**EXERCISE:**
Pick out each line of the records that includes the string "icon", and copy it.

Saved entries:

-- Opening Marker --

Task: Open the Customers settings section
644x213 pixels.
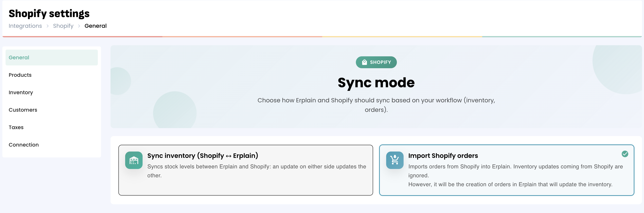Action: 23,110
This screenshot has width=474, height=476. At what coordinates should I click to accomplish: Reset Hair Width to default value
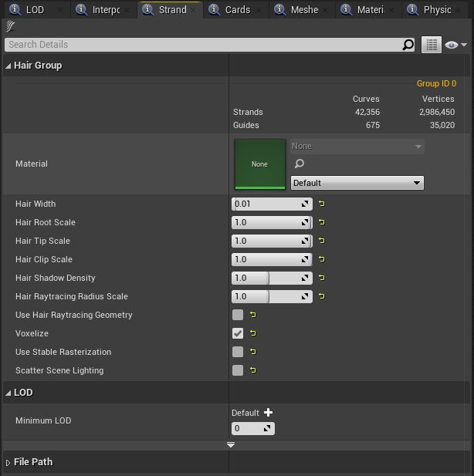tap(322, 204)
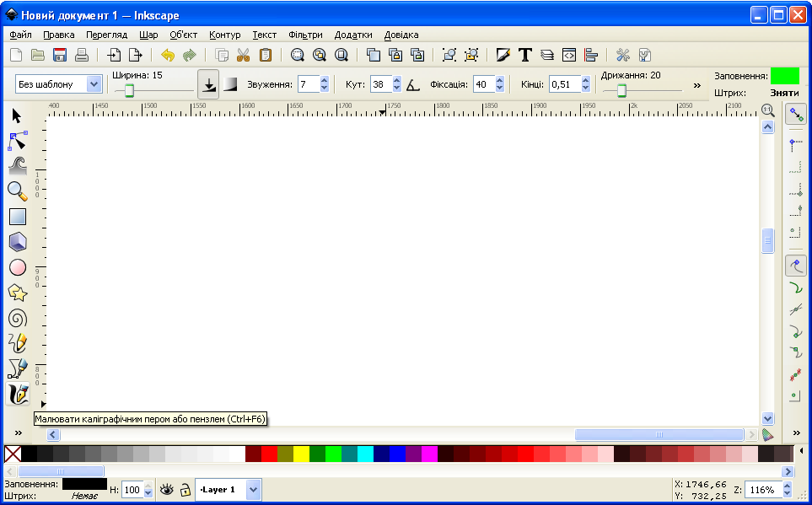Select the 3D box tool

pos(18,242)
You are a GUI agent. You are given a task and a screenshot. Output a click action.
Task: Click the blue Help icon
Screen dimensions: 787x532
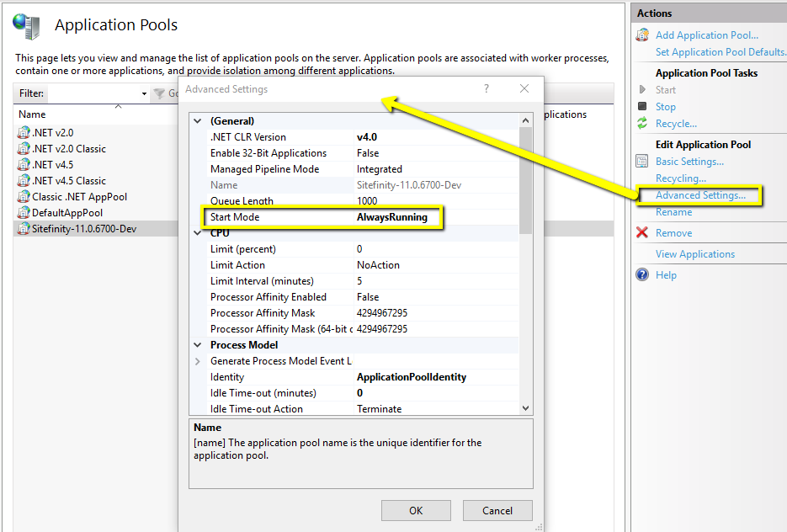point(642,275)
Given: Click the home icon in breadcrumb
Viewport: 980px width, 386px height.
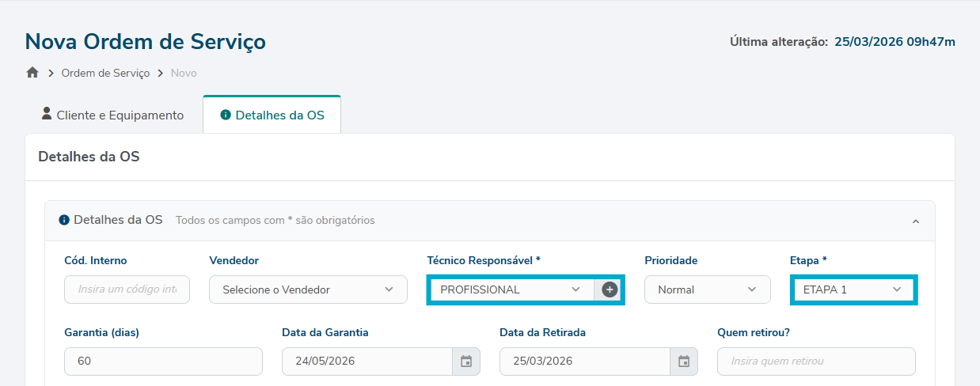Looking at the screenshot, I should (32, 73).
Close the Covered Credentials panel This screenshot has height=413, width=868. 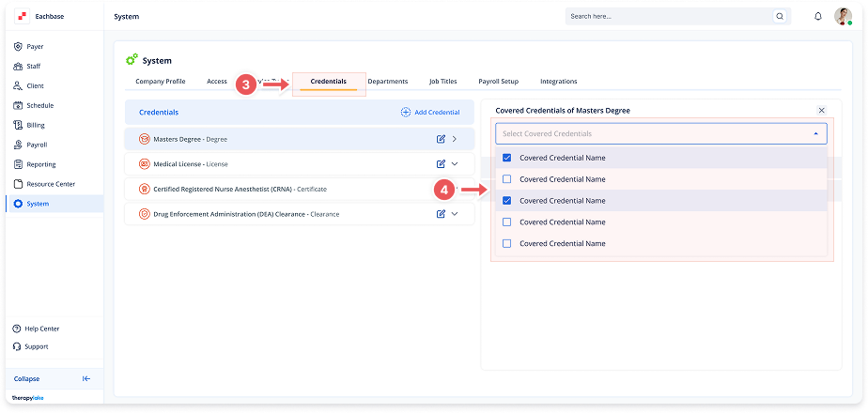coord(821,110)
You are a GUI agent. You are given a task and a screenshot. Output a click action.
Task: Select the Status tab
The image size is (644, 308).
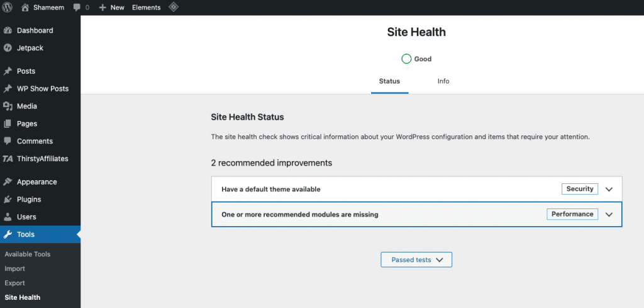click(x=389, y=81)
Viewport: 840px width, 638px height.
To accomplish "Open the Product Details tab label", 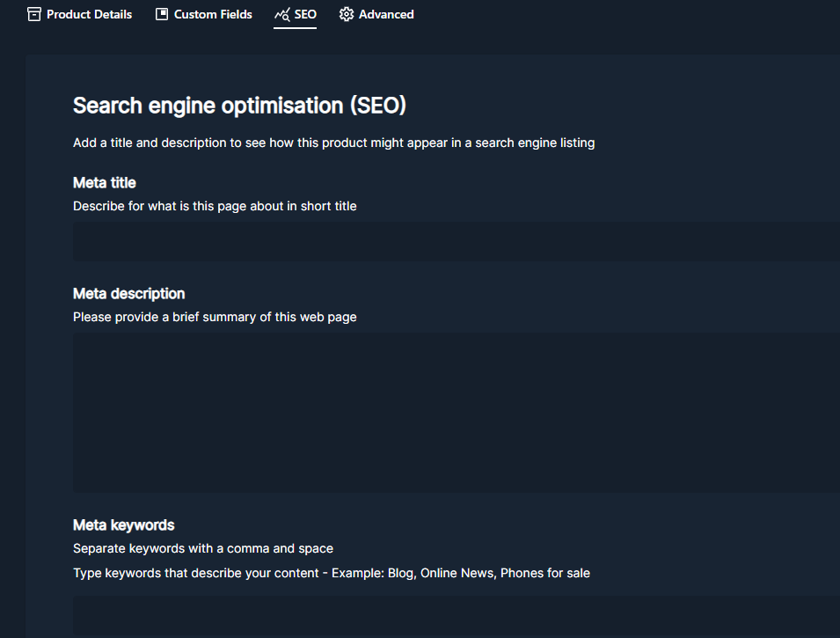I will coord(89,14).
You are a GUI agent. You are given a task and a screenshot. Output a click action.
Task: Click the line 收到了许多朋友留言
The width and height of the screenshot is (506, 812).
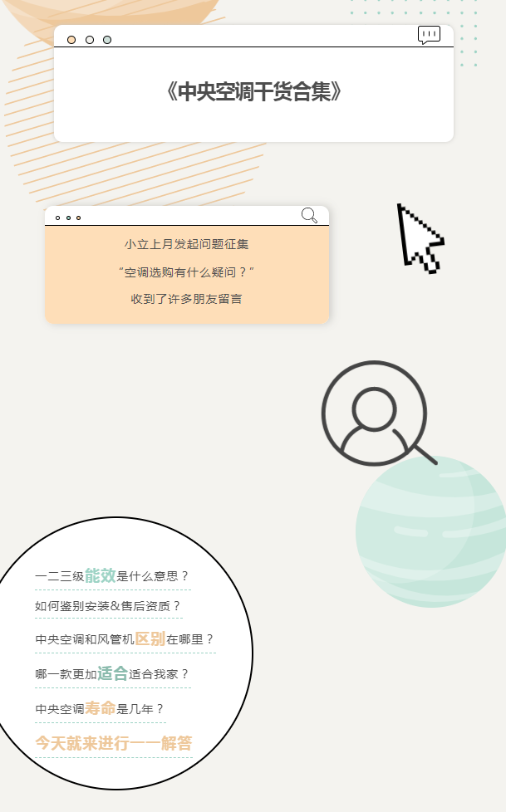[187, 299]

-- Closing Marker --

**EXPECTED OUTPUT:**
Task: Click the blue Help icon
Given: Click the home icon in breadcrumb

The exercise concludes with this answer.